Semiconductor testing at a wide range of temperatures during manufacturing test, with the DUT operating, was originally considered a Military Grade application. However, with the increase in Mobile devises, and the variety of environments they are used in, The IC’s and Semiconductors require more stringent testing at wider operating temperature ranges. The term Tri-Temp Test is used to describe this test requirement that can range from -55˚C to 135˚C.

Testing devices at varying temperatures generally meant using an Environmental Thermal Chamber. The limitations with this method are the controlling of the temperature by passing moving air over heating and cooling elements. The temperature changes were slow to respond, and it is difficult to maintain a constant temperature at various points in the chamber. This can be an expensive and inefficient method of temperature testing and will limit throughput in a manufacturing environment, due to slower temperature transitions. These types of Chambers also use a great amount of power and take up a large amount of floor space and generally have a larger price tag.

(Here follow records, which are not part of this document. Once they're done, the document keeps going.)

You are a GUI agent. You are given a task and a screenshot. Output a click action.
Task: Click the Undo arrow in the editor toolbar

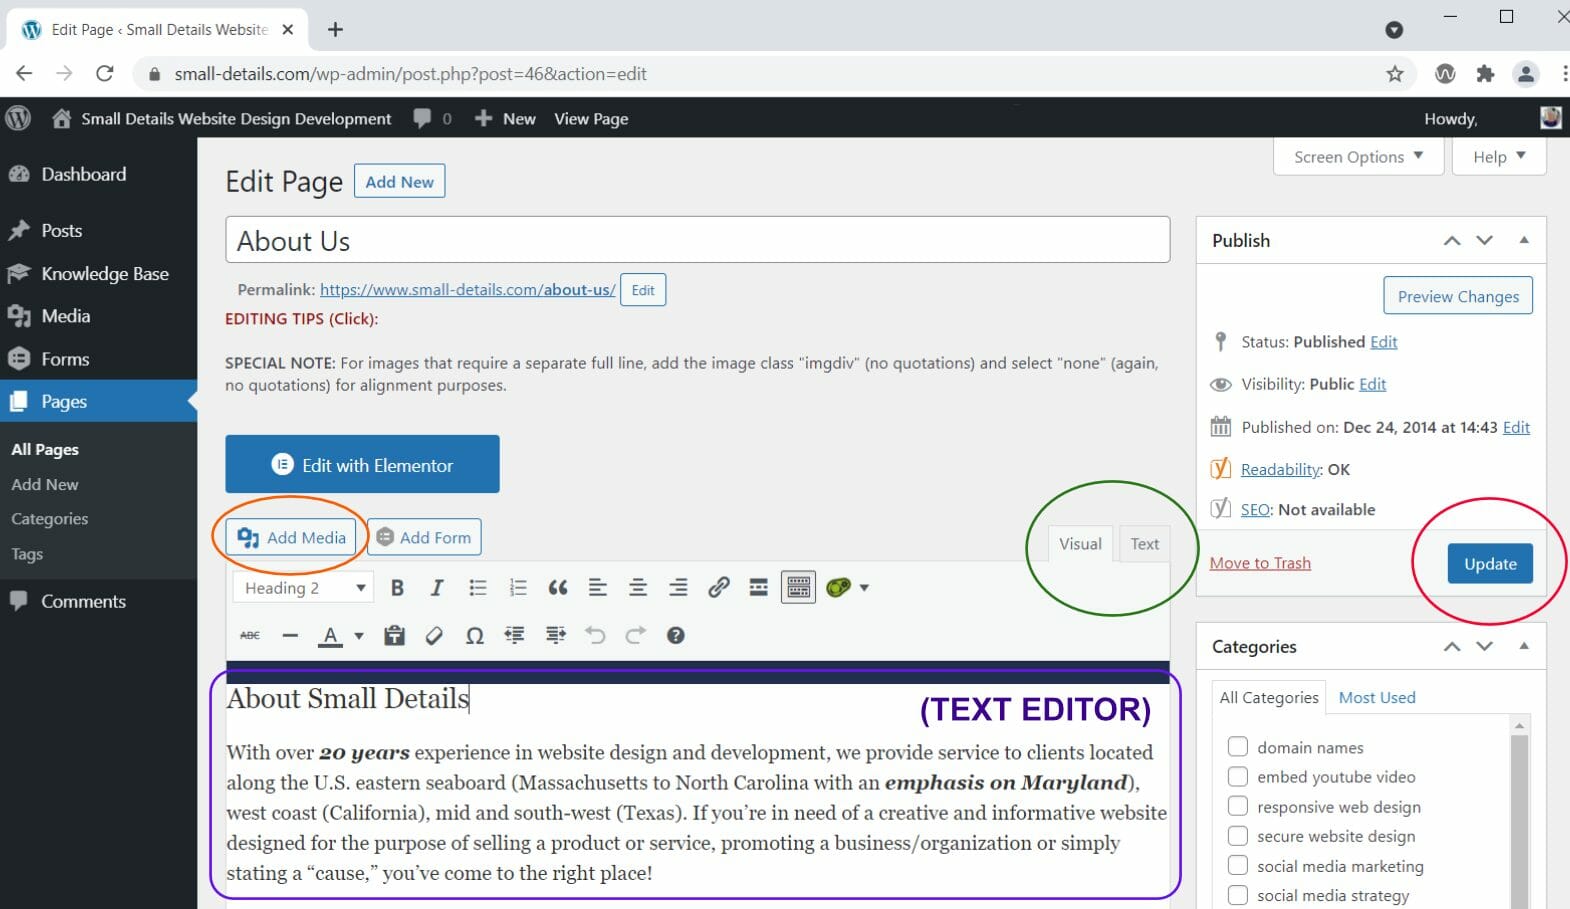tap(595, 636)
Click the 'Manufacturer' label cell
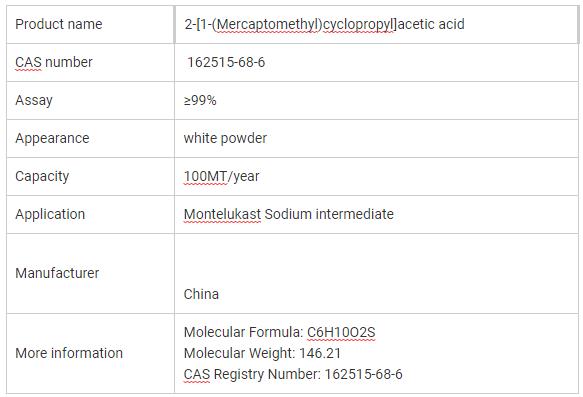 click(90, 273)
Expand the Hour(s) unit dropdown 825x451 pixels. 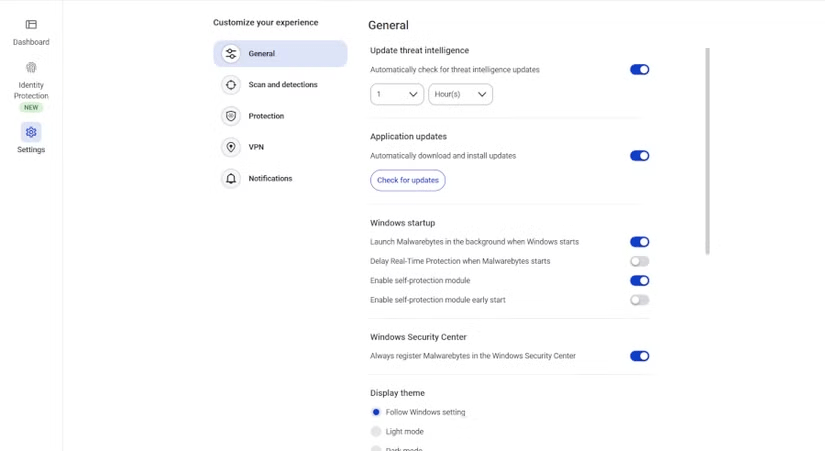(460, 94)
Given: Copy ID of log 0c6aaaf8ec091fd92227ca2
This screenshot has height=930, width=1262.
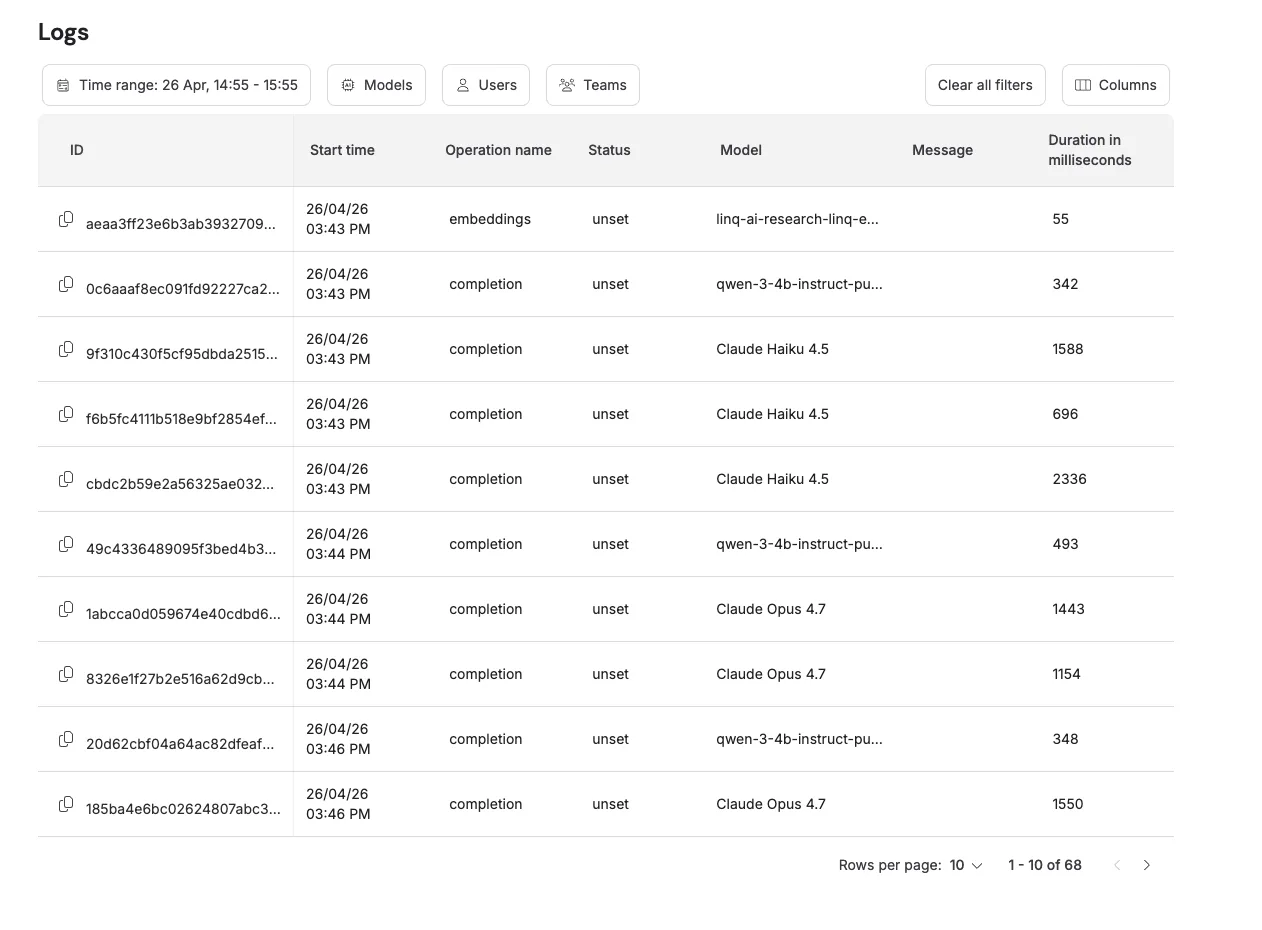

In contrast, Thermal Electric Cooler (TEC) with a precision Temperature Controller allows the ICs to be in direct contact to the thermal chuck or thermal platform. With highly thermal conductive materials such as copper or aluminum, used as the base plate for the chuck or thermal platform and the TEC chips directly connected to the base plates, the thermal conduction can be faster responding and bi-directional. This allows for temperature settings above and below ambient. The Bi-Directional drive capability of the Thermal Controller maintains accuracy and allows for fast temperature transitions. Using thermocouples to measure and maintain the Device Under Test temperature.

Block Diagram of a TEC controller and platform
Block Diagram of a TEC controller and platform
TEC Controller and platform showing fast transition.
TEC Controller and platform showing fast transition.

A thermoelectric cooler (TEC) module is a solid state device which can control heat flux using current. It is very useful in small scale temperature control, providing fast temperature response and ultra-high temperature stability. TEC temperature control equipment can also be very compact and efficient.

TEC Cutaway View
TEC Cutaway View

Selecting the correct TEC device or the appropriate Thermal Chuck or Platform requires Calculations that include parameters such as Th (Hot surface temperature in ˚C), Tc (Cold Surface temperature in ˚C), Qmax (Heat Load of Device under test in Watts) and Rth (Thermal resistance of the heat exchanger in ˚C/Watts).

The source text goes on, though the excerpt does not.